Plus tard, cette grande bâtisse fut vendue à un particulier du village et l'école, l'instituteur et l'administration communale s'installèrent dans le bâtiment actuel dit « de la Mairie », sur la place près de l'église.
Liste de quelques maires ayant exercé leur mandat
- CERCOY (vers 1840)
- Marcel CORDIENNE
- JOSSE
- PIROT
- Albert CHEVALOT
- Emile CHAMPONNOIS
- Ernest MIGNOT
- Pierre JANIN
- Gilbert MAILLARD
- Patrick SIMONIN
L'Administration communale de l'Ancien Régime
Avant la Révolution, il n'existait pas d'entité comparable à la Commune et le plus petit niveau d'administration était la paroisse. Le curé du village a longtemps été l'interlocuteur essentiel sachant que d'une manière générale le Clergé et seulement quelques rares notables possédaient « l'instruction ».
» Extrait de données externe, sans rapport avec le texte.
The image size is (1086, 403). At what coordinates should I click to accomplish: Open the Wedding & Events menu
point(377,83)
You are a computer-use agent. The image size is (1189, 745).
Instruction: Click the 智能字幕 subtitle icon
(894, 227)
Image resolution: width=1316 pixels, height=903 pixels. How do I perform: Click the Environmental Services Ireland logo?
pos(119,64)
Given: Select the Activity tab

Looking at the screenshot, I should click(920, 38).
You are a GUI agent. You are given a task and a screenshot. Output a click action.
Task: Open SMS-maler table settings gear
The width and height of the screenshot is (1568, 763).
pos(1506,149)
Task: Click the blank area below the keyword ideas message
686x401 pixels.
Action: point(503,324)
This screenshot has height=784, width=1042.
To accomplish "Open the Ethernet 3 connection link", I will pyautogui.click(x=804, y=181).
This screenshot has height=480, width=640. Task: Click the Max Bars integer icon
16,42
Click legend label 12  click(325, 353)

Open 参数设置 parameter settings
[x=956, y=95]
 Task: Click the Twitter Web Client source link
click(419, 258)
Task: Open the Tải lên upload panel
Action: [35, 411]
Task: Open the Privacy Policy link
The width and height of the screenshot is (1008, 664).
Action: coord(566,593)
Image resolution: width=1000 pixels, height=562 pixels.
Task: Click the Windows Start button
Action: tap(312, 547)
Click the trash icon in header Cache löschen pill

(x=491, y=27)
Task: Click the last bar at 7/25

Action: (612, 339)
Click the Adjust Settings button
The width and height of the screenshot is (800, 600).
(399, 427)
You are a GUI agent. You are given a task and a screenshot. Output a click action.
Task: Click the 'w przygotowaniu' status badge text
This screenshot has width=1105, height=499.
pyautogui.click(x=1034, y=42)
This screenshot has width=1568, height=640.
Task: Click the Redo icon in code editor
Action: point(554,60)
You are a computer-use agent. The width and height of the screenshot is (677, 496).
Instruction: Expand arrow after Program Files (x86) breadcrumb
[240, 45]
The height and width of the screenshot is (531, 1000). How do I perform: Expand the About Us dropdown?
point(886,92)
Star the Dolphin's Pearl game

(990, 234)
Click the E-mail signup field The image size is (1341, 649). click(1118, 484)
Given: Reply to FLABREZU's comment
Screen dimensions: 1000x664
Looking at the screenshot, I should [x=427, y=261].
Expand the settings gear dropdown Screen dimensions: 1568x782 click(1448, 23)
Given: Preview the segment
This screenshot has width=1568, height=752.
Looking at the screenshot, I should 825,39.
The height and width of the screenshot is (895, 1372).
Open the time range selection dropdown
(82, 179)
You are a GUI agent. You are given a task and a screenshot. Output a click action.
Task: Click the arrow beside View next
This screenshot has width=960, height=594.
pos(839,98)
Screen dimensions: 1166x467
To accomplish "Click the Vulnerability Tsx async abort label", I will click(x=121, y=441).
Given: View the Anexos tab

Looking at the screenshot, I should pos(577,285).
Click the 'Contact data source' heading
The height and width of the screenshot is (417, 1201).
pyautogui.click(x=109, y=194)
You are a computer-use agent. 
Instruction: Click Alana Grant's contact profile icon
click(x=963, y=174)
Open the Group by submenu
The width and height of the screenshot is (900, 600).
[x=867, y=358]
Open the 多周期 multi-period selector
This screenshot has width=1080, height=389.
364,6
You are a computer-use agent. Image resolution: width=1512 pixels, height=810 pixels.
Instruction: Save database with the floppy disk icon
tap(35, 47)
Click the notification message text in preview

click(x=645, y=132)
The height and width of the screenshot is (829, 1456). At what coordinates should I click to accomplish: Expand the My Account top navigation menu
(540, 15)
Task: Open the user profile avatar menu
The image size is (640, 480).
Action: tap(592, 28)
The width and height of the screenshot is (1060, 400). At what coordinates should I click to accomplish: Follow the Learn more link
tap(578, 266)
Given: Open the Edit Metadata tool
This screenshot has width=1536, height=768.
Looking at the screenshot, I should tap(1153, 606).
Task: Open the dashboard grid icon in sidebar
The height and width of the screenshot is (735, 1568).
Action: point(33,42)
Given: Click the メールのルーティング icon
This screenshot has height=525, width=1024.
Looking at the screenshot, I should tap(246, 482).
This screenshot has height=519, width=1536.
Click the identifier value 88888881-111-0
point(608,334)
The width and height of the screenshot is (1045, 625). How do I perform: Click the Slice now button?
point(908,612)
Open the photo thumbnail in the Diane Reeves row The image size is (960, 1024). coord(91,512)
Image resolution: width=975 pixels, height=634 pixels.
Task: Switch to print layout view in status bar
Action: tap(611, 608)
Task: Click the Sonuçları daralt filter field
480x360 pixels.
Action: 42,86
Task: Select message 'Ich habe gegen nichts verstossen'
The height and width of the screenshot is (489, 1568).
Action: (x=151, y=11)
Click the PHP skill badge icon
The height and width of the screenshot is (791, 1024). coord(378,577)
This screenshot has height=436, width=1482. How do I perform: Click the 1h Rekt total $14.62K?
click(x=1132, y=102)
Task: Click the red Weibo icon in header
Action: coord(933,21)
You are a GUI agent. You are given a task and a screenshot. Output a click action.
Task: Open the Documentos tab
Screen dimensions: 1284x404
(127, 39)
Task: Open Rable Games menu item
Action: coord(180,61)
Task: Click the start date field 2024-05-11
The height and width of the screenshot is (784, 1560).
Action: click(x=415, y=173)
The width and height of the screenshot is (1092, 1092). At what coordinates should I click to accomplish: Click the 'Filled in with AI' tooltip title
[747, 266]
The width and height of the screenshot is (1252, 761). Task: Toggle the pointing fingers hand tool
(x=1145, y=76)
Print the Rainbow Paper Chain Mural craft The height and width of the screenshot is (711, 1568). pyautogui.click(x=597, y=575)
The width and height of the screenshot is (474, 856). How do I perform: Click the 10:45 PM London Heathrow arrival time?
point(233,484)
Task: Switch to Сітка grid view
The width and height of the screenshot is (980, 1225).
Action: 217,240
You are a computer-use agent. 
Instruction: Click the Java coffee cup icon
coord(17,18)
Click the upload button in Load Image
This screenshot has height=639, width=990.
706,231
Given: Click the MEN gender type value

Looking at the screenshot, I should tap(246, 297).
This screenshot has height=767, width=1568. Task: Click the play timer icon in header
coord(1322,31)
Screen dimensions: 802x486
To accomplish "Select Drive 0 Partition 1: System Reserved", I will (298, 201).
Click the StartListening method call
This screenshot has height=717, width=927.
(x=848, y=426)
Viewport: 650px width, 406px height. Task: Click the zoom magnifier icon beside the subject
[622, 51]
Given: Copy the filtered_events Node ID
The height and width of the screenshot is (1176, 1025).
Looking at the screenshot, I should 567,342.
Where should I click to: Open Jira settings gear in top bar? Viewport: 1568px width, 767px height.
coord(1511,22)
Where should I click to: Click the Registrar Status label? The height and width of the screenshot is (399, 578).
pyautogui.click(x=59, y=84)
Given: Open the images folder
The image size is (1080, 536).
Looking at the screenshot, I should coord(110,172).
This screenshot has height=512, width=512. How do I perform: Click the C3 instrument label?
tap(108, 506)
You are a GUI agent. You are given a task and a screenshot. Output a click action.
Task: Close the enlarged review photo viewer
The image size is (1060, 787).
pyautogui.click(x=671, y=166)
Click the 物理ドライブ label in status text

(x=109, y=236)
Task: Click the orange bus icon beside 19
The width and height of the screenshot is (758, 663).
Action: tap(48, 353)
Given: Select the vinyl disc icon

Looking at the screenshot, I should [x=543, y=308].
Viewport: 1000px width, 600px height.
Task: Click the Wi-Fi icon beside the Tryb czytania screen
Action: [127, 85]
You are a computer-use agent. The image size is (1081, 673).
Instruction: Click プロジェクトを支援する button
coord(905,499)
C'est ainsi qu'en 1539, François Premier donna au prêtre la charge de tenir le registre des baptêmes, des mariages et des décès survenant dans sa paroisse. Les habitants du village se réunissaient cependant dès qu'une décision concernant l'ensemble de la communauté devait être prise (comme par exemple l'usage des terres agricoles), mais il n'y avait pas d'entité permanente.
La Révolution française a rompu avec cette organisation ecclésiastique en créant en 1789 les municipalités chargées de l'administration locale. Le premier maire de Saint-Marcel fut nommé à cette époque.